Well, maybe. But this judgment will clearly strengthen the hand of those who believe that even an ABC journalist is entitled to political views, and to express them on their private social media platforms. And that, to me (and more pertinently, to Kim Williams) would be a perilous position for the ABC to accept.
SHOULD THE ABC HAVE SETTLED?
Lattouf and her lawyers have accused the ABC of rejecting an offer to settle for $85,000 and of wasting oodles of public money. Hugh Marks’s statement implies something similar. Most of the media have taken up the “wasted money” cry. However, members of the Alumni board were told by David Anderson that the ABC had made strenuous efforts to settle and had offered more money than it is now being ordered to pay.
The problem, as we understand it, was not the monetary compensation that Lattouf was demanding, but other matters: she wanted ‘re-instatement’ to her position for a full five shifts, and an apology in terms that the ABC didn’t feel it could concede. These were the sticking points, not the money.
So, a few lessons:
LESSON 1: FOLLOW THE PROCEDURES – THEY ARE THERE FOR A REASON
With such a long management chain, instructions/requests/directions easily get confused and Chinese whispers take over. When the ABC’s reputation and someone’s job depend on it, it is crucial to determine what EVERYONE in the chain actually said to the next one down. That’s why there’s a requirement in the EA that employees should have a chance to respond to charges.
LESSON 2: PANIC MAKES FOR BAD DECISIONS
Did anyone get formal legal advice? Did anyone talk to HR (“People and Culture”)? It seems from the judgment that the answer is no. Because Lattouf’s tenure was so short, The Australian’s story was pending, and the complaints kept coming, ABC management felt it did not have time to do things properly – as Alan Sunderland has pointed out. Even the sober Melkman went along with the decision to suspend Lattouf – they were all persuaded that she had disobeyed a directive, even though most of them were told that day that there had been no such directive.

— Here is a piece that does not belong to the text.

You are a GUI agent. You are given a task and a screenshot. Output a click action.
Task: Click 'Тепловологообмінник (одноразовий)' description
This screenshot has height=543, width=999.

LESSON 3: SUPPORT YOUR STAFF RATHER THAN COMPLAINANTS
My own reading of the evidence – though not Justice Rangiah’s – is that Oliver-Taylor was not concerned about the rightness or wrongness of HRW’s allegation that Israel was using hunger as a weapon. He was overwhelmingly pre-occupied with the (mistaken) idea that Lattouf had deliberately disobeyed a clear directive and therefore could not be trusted to continue on air.
David Anderson, at least, was aware that to take Lattouf off air would be construed as the ABC giving in to outside lobbying – as indeed it has been. Even if the ABC did make a mistake in hiring Lattouf, she had behaved impeccably on air, and standing up to the pro-Israel lobby until and unless she betrayed bias on air would have done the ABC far less damage than what it has now suffered – and sent a signal to its own staff that what matters is what they broadcast, not what they think.
Her HRW post, after all, did no more than point to a report that ABC News had already covered. A clear directive that there should be no further posts on the Gaza conflict that week, delivered (ideally) by Oliver-Tayor directly to Lattouf, would surely have caused less damage. Of course, she might have refused to accept the directive, but it was worth a try.
What we have got instead is severe damage to the ABC’s reputation, severe damage to a lot of ABC careers, and at least a million dollars in costs. And that could yet be more – a hearing on whether a pecuniary penalty should be imposed on the ABC is yet to come.